What to produce => Each entry below should appear again exactly as written, without pictures.

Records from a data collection
---*---

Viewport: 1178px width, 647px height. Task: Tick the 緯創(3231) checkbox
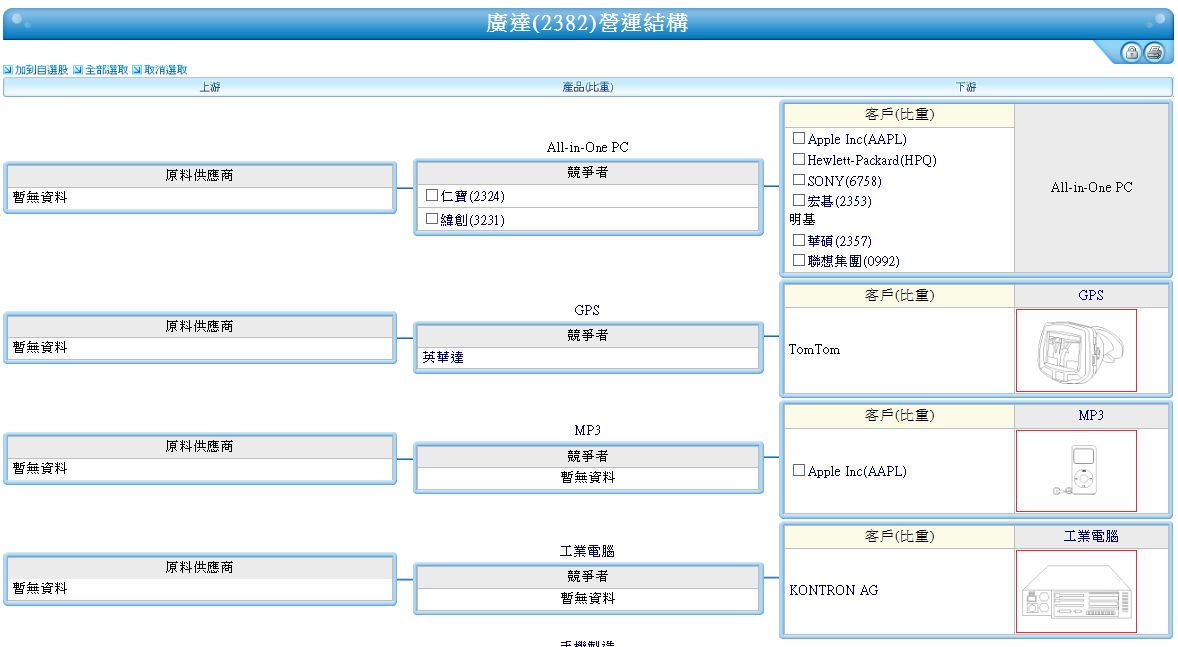click(x=432, y=219)
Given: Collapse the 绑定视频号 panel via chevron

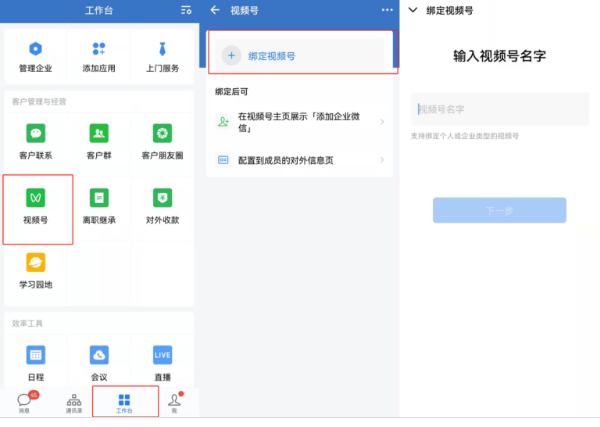Looking at the screenshot, I should click(414, 10).
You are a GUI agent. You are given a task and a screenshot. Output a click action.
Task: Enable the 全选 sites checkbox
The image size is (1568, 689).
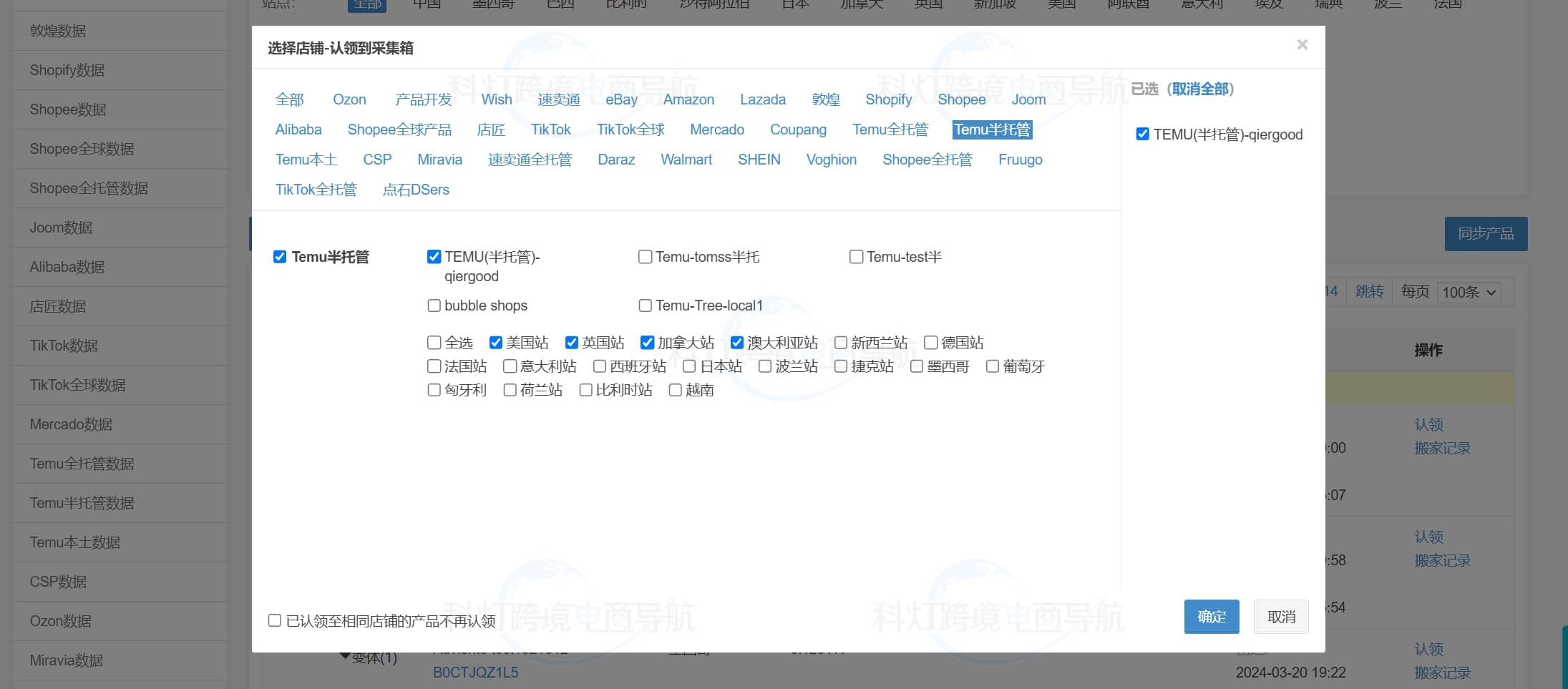[x=434, y=343]
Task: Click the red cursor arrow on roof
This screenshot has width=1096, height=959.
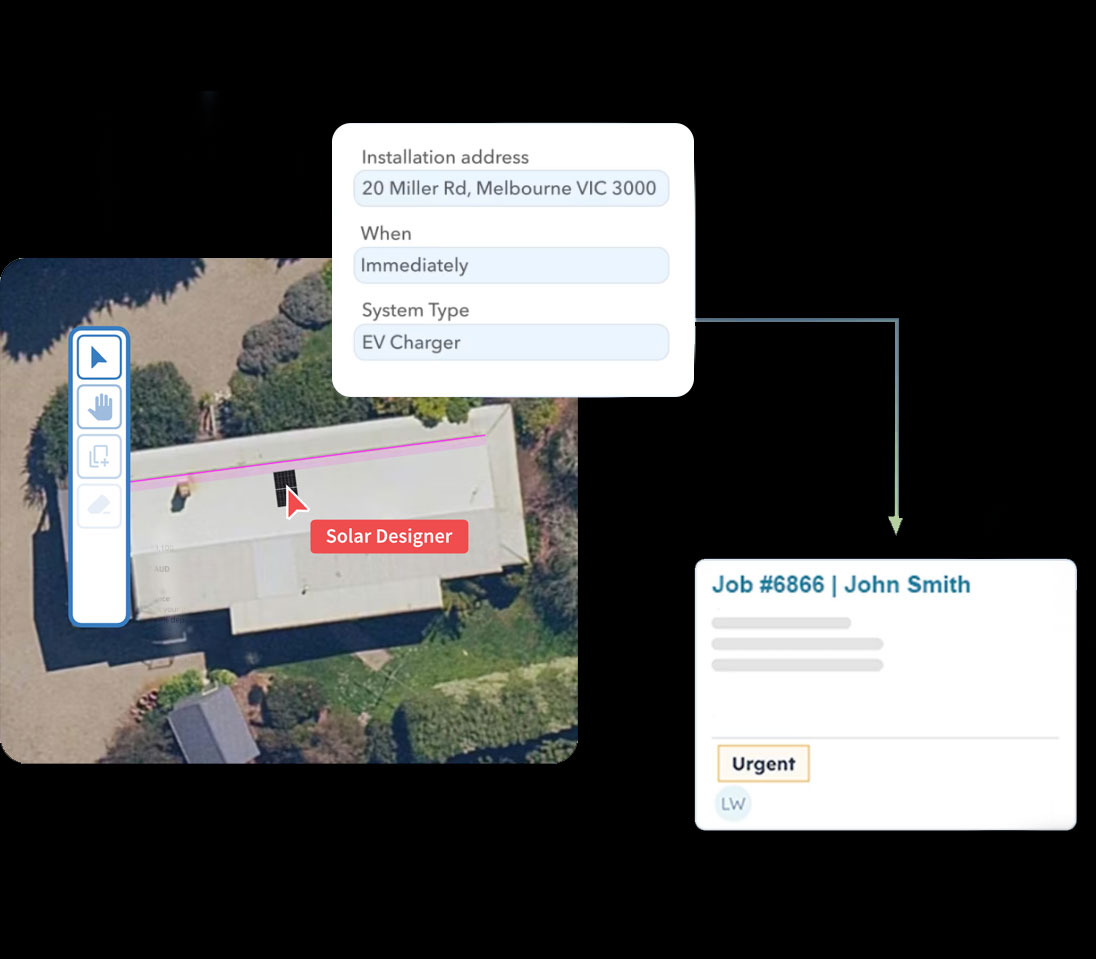Action: tap(296, 503)
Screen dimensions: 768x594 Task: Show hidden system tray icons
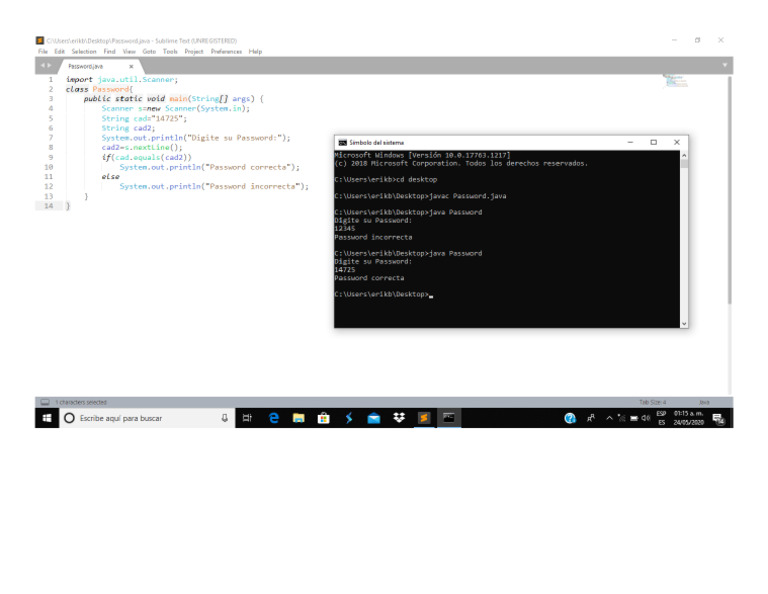click(609, 418)
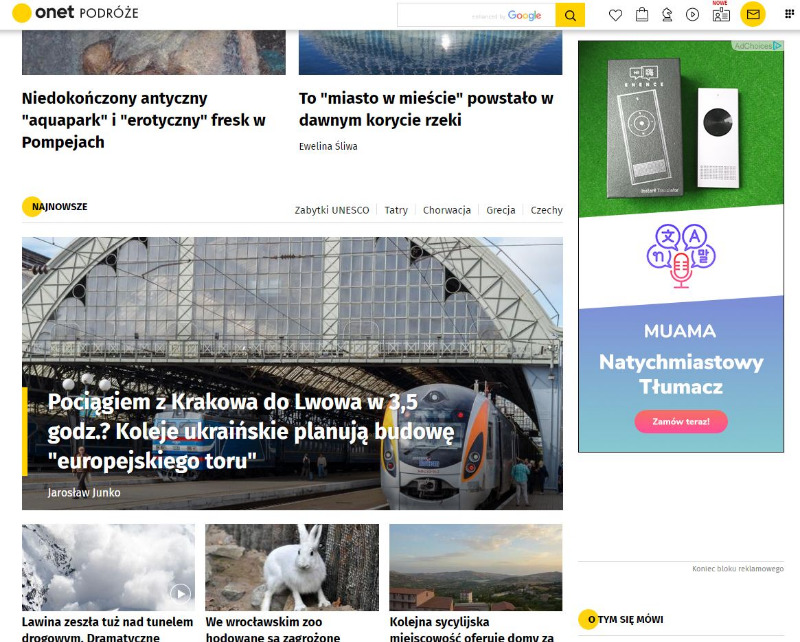Click the ID card icon marked NOWE

point(721,14)
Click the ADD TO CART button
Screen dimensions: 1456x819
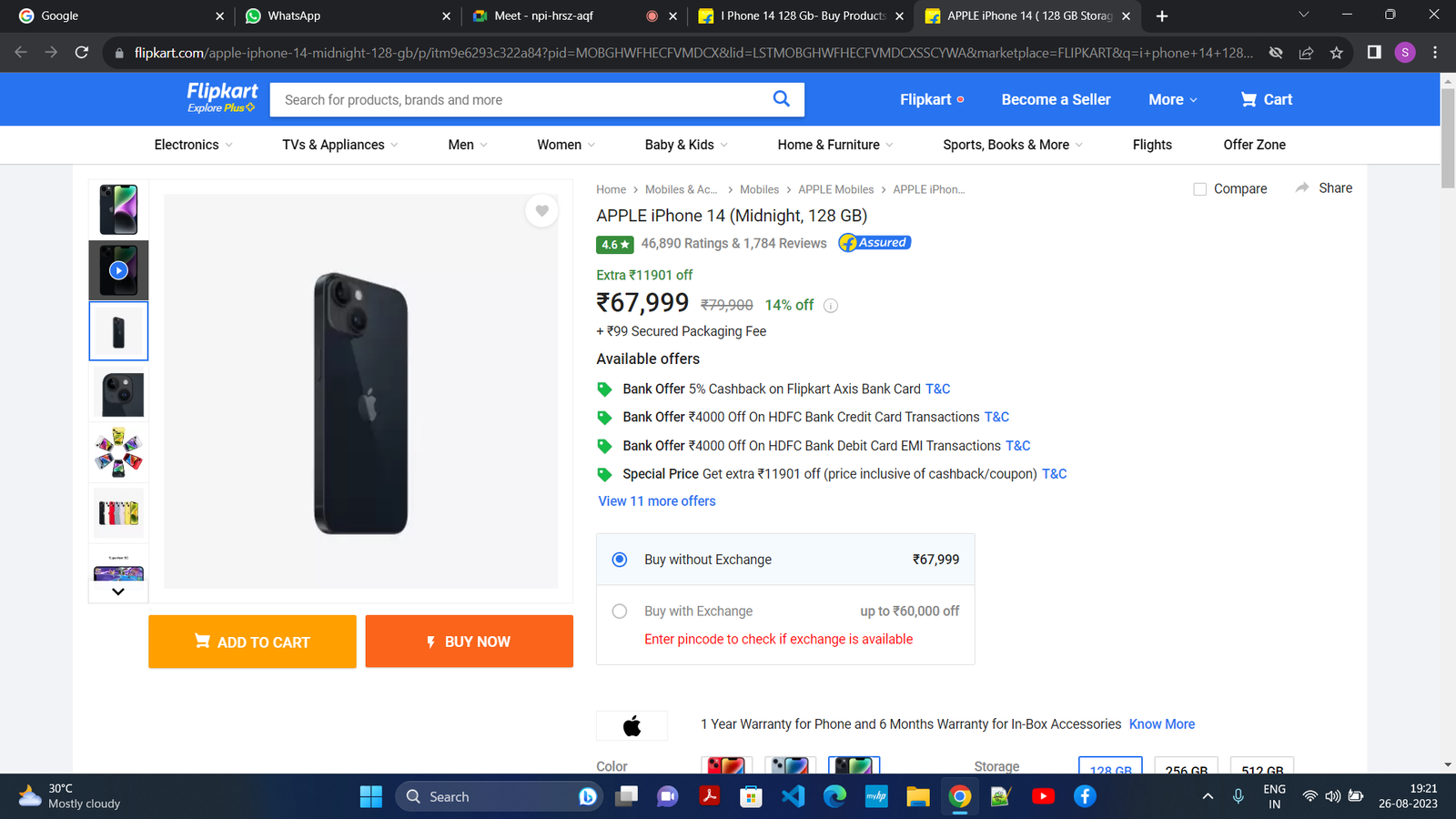(252, 642)
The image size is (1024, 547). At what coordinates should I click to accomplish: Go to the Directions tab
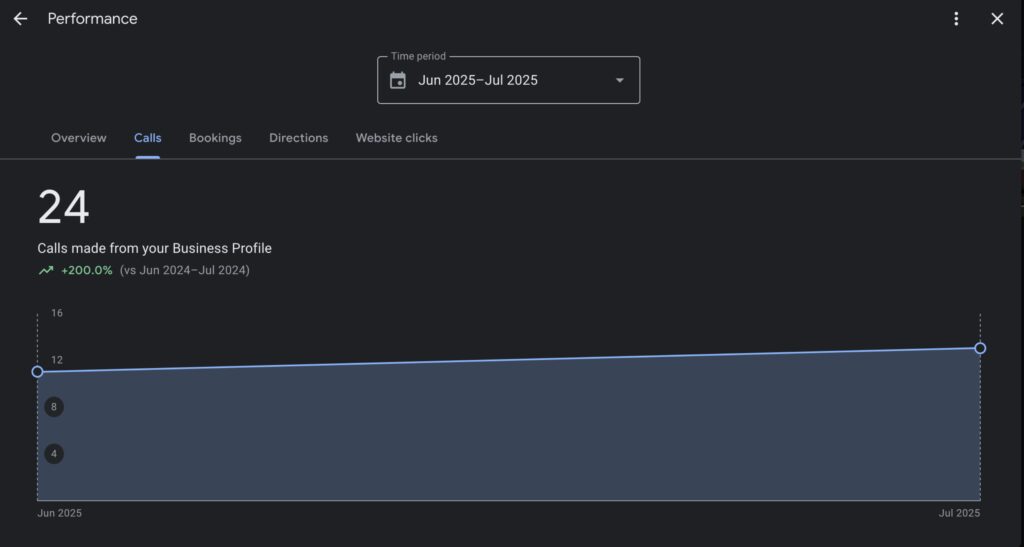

---*---

Solution to the exercise =>
Viewport: 1178px width, 647px height. Task: Tick the 緯創(3231) checkbox
click(x=432, y=219)
Given: Collapse the 绑定视频号 panel via chevron

Looking at the screenshot, I should click(414, 10).
You are a GUI agent. You are given a task and a screenshot. Output a click action.
Task: Enable the 全选 sites checkbox
The image size is (1568, 689).
[x=434, y=343]
Task: Click the red cursor arrow on roof
This screenshot has width=1096, height=959.
Action: tap(296, 503)
Screen dimensions: 768x594 Task: Show hidden system tray icons
click(609, 418)
Click the ID card icon marked NOWE

point(721,14)
Click the ADD TO CART button
Screen dimensions: 1456x819
(252, 642)
The image size is (1024, 547). At what coordinates should I click to accomplish: Go to the Directions tab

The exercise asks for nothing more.